Deadcore (Xbox One Review)
The first person puzzle game is a genre that has become an increasingly lucrative one. Arguably hitting its real stride with Valve’s Portal in 2007, the succeeding years have seen a number of notable takes. Antichamber, The Talos Principle and The Witness are recent successful examples. However, almost all examples have tended to share one similarity – a deliberate, thoughtful pace.
However, 2014’s Deadcore (Grip Games/5 Bit Games) – at the time, a PC release only – was somewhat ahead of its time. It married that cerebral approach with a pace normally associated with the likes of Quake and Unreal Tournament. This created a somewhat unique (at the time, at least) melding of modern aesthetic with old-school feel that resonated with many at the time.

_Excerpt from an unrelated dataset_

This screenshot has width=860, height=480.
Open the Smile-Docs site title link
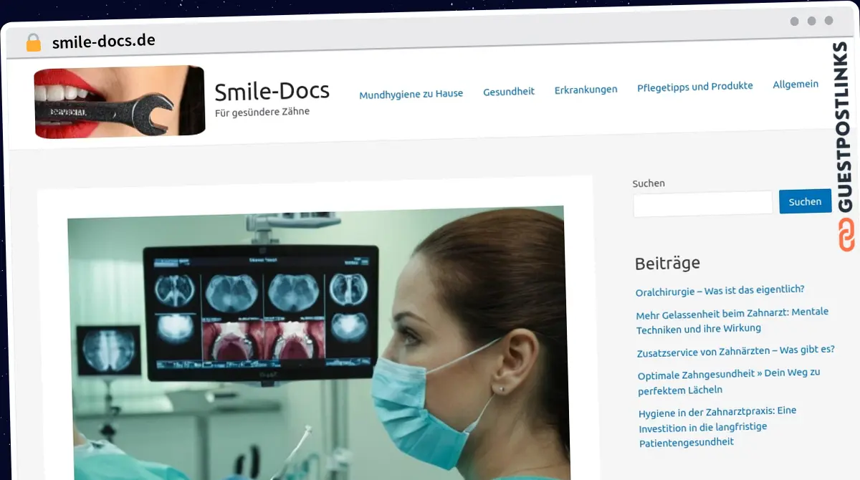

Now, in 2017, console owners get the opportunity to experience it for themselves, as Deadcore finally comes to Xbox One and PS4. Unfortunately, the three years between releases haven’t necessarily been as kind as one might have hoped.
The game’s premise is an abstract one, but easy to grasp. You have come crashing to the ground from…well…somewhere. You then have to make your way to the top of the imposing tower that dominates the landscape. To do so, you are armed with nothing but a double jump and a projectile weapon with which to activate and deactivate switches and jump boosters. Using these, you navigate a series of platforms and obstacles to reach checkpoints that take you ever closer to your destination.
So far, so Portal. Or Mirror’s Edge. Or, hell, even some of the more recent Far Cry titles. And that’s one of the game’s first problems. It blends together some of these disparate elements well, but it’s also incredibly easy to recognise its mechanics in other games. This can make the whole thing seem derivative at points. Still, some of the very best games of all time have been derivative in more ways than one. It’s a minor complaint and one that can be very easily overlooked, if the mechanics are up-to-scratch. In this regard, there’s a lot that Deadcore does right. Put simply, Deadcore’s level design can – at times – be a speedrunner’s wet dream.
Many of the game’s areas offer up just one path, but others allow you to make clever use of your abilities to advance along different paths. This means there are often precious seconds (or milliseconds, when you’re really honing your runs) to be saved.
However, this again highlights a problem with this console port that anyone who has paid any kind of attention to the PC-console divide will be well versed in. Gamepad controls will just never offer the same level of precision and speed as a keyboard and mouse. As a result, Deadcore can quickly become an exercise in frustration, as you marginally miss that next platform or get caught by that moving laser field.
As I’ve blatantly suggested many times before on this site, my reactions aren’t what they once were. Therefore, I’m absolutely willing to accept that better players may be able to avoid some of these issues. This means your mileage may vary, in terms of enjoyment. However, the fact remains that it often hampered my enjoyment, and I just can’t overlook something so fundamental.
Overall, Deadcore feels like something that should have come to console sooner. It’s not terrible by any means, and many will enjoy the thrill of climbing the leaderboard. The overall ‘Tron meets Portal’ future aesthetic was also something I enjoyed. Sadly though, it’s all just a little underwhelming. When even the likes of Titanfall 2 have successfully adopted puzzle elements into its core gameplay, Deadcore falls a little short.